How To Rehearse Block Light and Shoot A Scene: Illumination Experience

INCLUDED IN THIS LESSON:  2:08 Hours of Instructional Video, In-Depth Written Breakdown, Equipment Breakdown List and Top Down Lighting Schematics

IN THIS LESSON YOU WILL LEARN:  This lesson pulls the curtain back to reveal Shane Hurlbut ASC’s creative process on how he BLOCKS, LIGHTS, LENSES and COMPOSES when motivated by the thought process behind character emotion, and then using those specific camera and lighting techniques to assist. Lighting uniformly using different formats is one of Shane’s specialties, and in this module, he shows you how to light with three different sensors to deliver one consistent look.

  • Understanding the importance of breaking down the blocking and action for coverage.
  • Utilizing simple principles of white balancing to get the most out of your image.
  • Understanding what you are facing when baking in your image and making the right decisions as an artist.
  • Knowing when to choose the proper resolution for the job.
  • Understanding that false color will be your ally on set when judging exposure.
  • Utilizing false color to orchestrate your lighting team on what needs to change.
  • Testing your coverage in rehearsals to make sure you’ve got the shots.
  • Understanding how to shoot around actors and to give them the freedom they need.
  • Utilizing subtle techniques to allow your actors to deliver their performance.
  • Understanding the right tools to maximize your time on set.
  • Picking the right focal lengths to properly expression the emotion of the scene.
  • Knowing when to utilizing the right lighting setup for your scene.
  • Breaking down the right lights to get the most out of your image.
  • Knowing when manipulate light instead of adding more fixtures.
  • Understanding light placement to create alluring images.
  • Being away of your composition and how it will effect the audience.
  • Understand the importance of eye-line and how they impact the audience.
  • Understanding how to use cinema production camera and DSLR to tell your stories. Knowing how to work with different sensors.
  • Knowing when to add add or take away depth with ND filters.
  • Understanding the proper set etiquette when working in the camera department.
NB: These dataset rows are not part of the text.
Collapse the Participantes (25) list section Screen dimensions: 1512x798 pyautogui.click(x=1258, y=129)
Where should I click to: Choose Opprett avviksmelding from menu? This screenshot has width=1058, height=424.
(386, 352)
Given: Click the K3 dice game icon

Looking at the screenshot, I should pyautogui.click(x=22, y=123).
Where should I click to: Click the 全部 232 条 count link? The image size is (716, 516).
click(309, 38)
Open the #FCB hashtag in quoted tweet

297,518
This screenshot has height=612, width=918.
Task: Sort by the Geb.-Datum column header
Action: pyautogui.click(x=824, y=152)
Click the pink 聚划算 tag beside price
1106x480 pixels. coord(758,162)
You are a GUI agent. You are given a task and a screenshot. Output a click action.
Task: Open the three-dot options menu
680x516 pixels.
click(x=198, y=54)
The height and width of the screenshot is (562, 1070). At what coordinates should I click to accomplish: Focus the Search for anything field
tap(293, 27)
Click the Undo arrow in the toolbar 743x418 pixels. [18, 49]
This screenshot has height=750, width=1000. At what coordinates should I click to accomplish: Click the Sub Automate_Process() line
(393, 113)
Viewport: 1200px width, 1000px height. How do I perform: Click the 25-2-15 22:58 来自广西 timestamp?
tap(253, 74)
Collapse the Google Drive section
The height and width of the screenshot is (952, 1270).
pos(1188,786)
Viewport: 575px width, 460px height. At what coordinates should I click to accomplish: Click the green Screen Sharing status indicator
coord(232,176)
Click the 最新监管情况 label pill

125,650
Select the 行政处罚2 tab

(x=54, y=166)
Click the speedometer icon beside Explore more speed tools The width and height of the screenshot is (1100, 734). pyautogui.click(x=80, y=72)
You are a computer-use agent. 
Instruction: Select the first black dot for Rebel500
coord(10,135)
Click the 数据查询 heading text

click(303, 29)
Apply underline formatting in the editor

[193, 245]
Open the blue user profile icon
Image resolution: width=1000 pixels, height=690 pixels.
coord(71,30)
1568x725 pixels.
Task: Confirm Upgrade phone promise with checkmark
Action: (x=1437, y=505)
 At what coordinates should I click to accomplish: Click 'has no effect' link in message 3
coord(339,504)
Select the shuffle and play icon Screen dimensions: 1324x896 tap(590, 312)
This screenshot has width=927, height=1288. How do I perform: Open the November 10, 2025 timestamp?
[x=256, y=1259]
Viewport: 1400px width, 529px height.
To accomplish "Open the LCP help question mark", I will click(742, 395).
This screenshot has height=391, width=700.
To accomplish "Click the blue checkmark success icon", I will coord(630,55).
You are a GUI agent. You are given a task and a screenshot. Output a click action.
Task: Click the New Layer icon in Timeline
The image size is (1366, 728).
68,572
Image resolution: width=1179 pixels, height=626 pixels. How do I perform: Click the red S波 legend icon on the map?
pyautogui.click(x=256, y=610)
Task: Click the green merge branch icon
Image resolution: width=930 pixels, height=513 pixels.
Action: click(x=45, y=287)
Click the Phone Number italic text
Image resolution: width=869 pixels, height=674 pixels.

We are directing all comments and questions to our New Forum, please find the related course in the forum’s categories to submit.

rafael 19 days ago

Shane muchas gracias por esta oportunidad de aprender algo nuevo y que nos brindes tus conocimientos

Rohit Sharma 13 days ago

hi Shane, i am Rohit from India, thanks for this amazing workshop and also make it available online for free.

    • Rohit Sharma    13 days ago

      @Rohit Sharma sorry, my question is that when you went for the OTS there you cut the light falling on the boy's shoulder for which the reason you gave that you dont want the audience to look anywhere else then the girl's face, but as a technical person if i look at that from wide to close it gives me jerk, so how do we balance between both? the reality and the liberty we go for?

    • Shane Hurlbut, ASC    13 days ago

      @Rohit Sharma Hi Rohit, Nice to meet you my friend. You have to do it to eye, obviously I do not want it to feel too different but I do want to drive the eye to the emotion. It is a delicate balance and what takes lighting to the other level.

Júlio Sales 27 days ago

Hey Shane, I have a question. What did you mean, when you said: “I,ve never had 2 six hour days, 4 ten hours days and 3 eight hour days. My minimum was 13.5 hours”. Is 13 hours the amount of time that you shot in only one day? But on the other days you shot for less time? I didn’t understand the phrase propperly. Thanks so much for the content, its been really great to learn from you!

    • Shane Hurlbut, ASC    26 days ago

      @Júlio Sales HI Julio, Most production days of shooting are around 13.5 hours. This is what they had budgeted on Fathers and Daughters so when we did 2 six hour days we saved $100,000.00 on overtime. 3 eight hour days saved $80,000.00 and the 4 ten hour days saved $60,000.00. This is what I was demonstrating to work with production to do it in less time so that we could afford all the pre lights and pre rigging crews to give our director more time to get the best performances.

Júlio Sales 27 days ago

Hey Shane, I have a question.

dislamedia 25 days ago

As someone who just started my own company in the last year, thank you for showing how things are done at the highest level, and thank you to your wife for creating your brand and motivating these types of lessons!

    • Shane Hurlbut, ASC    25 days ago

      @dislamedia Hi Dislamedia, You are so welcome. The teachings are there to continue to inspire you to get to my level and surpass me. If I educated you on how to use gaffer tape and popsicle sticks and being a one man band, then what do you all have to motivate yourselfs. I will tell Lydia what you said, she will love this. Her vision is a perfect example of the power of sharing knowledge and how we can change lives.